▶ WHAT THIS TASK INVOLVES: Check each line of the material below for "menuitem" and copy those where it appears.

▶ RECORDS SUPPLIED:
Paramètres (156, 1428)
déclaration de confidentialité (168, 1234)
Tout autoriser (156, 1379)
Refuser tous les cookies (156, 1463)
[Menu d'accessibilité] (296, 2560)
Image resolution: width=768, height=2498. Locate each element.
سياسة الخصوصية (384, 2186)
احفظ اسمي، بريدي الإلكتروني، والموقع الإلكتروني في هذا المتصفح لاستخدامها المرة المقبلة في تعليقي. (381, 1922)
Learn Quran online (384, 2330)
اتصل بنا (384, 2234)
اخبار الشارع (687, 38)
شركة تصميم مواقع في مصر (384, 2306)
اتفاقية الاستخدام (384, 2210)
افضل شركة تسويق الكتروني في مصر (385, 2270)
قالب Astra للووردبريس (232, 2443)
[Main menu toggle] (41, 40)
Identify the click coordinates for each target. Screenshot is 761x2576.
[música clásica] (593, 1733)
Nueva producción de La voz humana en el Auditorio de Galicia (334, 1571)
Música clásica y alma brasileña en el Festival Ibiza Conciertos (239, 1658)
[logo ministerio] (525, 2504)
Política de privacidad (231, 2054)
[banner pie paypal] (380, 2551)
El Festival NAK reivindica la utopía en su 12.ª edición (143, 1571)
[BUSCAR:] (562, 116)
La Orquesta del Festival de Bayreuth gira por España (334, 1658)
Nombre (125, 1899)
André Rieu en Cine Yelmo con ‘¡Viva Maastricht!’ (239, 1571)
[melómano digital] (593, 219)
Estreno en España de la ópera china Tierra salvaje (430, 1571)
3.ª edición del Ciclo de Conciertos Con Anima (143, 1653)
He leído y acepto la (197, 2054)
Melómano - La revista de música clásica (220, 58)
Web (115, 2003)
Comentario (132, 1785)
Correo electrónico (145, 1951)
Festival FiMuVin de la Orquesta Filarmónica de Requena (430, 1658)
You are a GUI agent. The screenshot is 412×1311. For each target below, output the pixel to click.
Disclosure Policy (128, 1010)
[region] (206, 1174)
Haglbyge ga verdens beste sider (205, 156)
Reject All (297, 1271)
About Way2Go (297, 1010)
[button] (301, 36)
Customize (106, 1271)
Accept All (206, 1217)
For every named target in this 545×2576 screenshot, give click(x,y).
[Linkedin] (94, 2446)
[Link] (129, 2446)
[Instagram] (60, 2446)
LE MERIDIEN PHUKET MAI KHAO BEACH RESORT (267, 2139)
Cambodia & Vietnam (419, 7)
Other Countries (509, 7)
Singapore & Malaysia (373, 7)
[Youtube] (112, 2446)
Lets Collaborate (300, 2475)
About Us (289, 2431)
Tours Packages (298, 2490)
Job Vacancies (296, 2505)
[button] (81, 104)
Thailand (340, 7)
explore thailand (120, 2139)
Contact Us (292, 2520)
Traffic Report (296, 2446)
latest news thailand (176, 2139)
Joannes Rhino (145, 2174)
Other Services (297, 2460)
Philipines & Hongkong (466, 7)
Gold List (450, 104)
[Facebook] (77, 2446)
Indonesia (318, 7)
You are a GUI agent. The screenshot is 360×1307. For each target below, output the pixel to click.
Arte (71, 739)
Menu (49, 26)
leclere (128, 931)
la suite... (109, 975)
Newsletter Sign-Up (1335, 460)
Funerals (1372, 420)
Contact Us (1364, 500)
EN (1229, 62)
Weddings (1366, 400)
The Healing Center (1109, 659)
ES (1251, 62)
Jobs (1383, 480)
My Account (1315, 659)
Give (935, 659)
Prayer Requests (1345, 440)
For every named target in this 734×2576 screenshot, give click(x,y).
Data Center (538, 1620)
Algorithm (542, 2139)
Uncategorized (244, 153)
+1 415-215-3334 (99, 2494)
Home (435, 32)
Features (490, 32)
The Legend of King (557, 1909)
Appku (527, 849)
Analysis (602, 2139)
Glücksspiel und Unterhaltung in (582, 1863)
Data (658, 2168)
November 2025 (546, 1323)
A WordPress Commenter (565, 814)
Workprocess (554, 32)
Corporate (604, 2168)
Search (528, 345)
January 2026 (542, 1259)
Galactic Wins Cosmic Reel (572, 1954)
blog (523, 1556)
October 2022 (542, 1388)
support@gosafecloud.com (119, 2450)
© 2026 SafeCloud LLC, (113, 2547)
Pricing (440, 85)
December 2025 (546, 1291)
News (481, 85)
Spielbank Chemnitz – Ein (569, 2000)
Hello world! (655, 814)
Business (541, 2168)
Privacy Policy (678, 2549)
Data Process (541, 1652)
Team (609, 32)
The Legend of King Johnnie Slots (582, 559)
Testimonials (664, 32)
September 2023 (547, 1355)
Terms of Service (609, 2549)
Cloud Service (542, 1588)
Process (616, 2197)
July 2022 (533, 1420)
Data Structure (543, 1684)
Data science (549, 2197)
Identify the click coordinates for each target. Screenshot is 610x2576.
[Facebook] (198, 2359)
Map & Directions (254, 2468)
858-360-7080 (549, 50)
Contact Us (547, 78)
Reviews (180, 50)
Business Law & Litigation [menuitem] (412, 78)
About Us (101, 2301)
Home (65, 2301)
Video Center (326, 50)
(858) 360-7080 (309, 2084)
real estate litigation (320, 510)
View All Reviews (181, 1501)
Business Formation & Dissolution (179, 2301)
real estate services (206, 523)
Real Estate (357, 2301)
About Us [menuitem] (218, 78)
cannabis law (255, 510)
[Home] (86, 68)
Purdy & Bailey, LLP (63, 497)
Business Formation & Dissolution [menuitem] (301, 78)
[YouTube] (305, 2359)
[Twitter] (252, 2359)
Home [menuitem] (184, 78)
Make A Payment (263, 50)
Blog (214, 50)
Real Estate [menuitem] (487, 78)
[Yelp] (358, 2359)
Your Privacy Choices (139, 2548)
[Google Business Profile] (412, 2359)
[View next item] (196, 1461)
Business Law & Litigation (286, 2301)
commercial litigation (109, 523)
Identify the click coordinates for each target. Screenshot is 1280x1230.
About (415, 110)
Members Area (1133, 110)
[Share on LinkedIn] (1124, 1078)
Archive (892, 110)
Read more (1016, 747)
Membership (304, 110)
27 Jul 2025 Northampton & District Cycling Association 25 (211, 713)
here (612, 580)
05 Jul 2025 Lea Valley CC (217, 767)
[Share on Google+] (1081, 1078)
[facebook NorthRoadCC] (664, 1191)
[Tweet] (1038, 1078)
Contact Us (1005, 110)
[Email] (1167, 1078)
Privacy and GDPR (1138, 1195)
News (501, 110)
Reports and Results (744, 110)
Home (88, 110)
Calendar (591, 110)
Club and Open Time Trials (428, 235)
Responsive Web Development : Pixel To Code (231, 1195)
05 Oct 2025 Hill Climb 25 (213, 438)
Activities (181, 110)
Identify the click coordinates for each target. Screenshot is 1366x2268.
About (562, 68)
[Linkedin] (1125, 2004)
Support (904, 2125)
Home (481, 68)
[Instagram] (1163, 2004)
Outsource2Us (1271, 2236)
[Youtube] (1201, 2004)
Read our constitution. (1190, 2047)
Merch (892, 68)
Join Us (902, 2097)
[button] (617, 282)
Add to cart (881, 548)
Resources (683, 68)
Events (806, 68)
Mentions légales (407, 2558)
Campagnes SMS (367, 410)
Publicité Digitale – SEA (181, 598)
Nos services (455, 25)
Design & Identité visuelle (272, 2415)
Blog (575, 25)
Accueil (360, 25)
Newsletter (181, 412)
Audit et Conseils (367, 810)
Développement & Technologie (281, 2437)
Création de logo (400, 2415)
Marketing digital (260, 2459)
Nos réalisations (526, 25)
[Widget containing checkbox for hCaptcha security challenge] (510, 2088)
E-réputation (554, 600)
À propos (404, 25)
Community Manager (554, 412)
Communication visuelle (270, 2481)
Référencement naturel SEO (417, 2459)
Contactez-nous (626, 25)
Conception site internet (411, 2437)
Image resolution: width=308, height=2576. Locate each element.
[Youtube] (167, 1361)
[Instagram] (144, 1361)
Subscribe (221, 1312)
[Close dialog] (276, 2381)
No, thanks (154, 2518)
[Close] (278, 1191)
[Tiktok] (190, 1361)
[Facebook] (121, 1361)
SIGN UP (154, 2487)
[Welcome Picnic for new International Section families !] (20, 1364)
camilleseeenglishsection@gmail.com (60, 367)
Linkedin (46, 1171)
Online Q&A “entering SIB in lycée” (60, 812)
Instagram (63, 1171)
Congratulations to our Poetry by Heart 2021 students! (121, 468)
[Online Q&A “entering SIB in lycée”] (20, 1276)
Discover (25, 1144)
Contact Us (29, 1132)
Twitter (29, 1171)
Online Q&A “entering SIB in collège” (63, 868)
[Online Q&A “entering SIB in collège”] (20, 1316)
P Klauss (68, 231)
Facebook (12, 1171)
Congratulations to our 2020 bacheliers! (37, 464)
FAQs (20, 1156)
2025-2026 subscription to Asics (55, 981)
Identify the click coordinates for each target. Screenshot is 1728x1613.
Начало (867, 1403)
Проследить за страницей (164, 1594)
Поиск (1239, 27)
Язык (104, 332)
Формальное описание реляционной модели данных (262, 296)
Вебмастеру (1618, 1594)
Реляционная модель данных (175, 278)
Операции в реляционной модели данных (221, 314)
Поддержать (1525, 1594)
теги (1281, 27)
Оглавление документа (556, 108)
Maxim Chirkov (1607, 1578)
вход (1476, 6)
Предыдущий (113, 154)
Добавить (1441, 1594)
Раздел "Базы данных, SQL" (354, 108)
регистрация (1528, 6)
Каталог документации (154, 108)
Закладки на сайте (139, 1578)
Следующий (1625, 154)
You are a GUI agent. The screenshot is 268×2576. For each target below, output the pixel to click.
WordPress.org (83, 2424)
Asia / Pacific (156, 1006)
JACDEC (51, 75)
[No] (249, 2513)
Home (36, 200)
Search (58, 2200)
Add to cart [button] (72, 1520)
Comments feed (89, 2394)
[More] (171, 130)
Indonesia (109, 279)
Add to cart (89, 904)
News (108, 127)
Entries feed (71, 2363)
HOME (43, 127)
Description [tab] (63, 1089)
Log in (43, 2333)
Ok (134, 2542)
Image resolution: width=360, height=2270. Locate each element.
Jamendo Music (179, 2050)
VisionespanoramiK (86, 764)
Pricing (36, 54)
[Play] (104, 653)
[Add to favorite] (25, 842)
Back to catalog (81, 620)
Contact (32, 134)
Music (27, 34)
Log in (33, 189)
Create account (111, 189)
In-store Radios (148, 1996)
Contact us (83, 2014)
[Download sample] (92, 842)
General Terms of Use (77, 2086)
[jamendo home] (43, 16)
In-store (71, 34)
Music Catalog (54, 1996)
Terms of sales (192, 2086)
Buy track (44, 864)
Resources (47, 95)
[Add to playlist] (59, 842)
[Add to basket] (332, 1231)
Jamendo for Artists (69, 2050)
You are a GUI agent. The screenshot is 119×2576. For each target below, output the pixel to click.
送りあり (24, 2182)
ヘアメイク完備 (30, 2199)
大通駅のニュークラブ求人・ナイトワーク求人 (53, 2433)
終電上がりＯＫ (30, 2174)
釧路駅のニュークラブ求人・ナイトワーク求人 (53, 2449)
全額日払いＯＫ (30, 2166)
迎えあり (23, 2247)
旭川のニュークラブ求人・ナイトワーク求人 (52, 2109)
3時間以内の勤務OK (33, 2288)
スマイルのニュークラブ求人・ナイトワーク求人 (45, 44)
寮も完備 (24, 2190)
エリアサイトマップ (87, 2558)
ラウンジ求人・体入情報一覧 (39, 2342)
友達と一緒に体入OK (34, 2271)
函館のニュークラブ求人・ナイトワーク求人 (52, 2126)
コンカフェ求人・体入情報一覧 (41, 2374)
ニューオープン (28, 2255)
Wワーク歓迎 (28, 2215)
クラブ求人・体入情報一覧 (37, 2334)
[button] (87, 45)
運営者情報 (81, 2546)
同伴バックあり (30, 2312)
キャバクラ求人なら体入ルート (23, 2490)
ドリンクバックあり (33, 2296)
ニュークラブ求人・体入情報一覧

▶ SOLUTION BELOW:
Business Law & Litigation [menuitem] (412, 78)
About Us [menuitem] (218, 78)
Business Formation & Dissolution [menuitem] (301, 78)
Home [menuitem] (184, 78)
Real Estate [menuitem] (487, 78)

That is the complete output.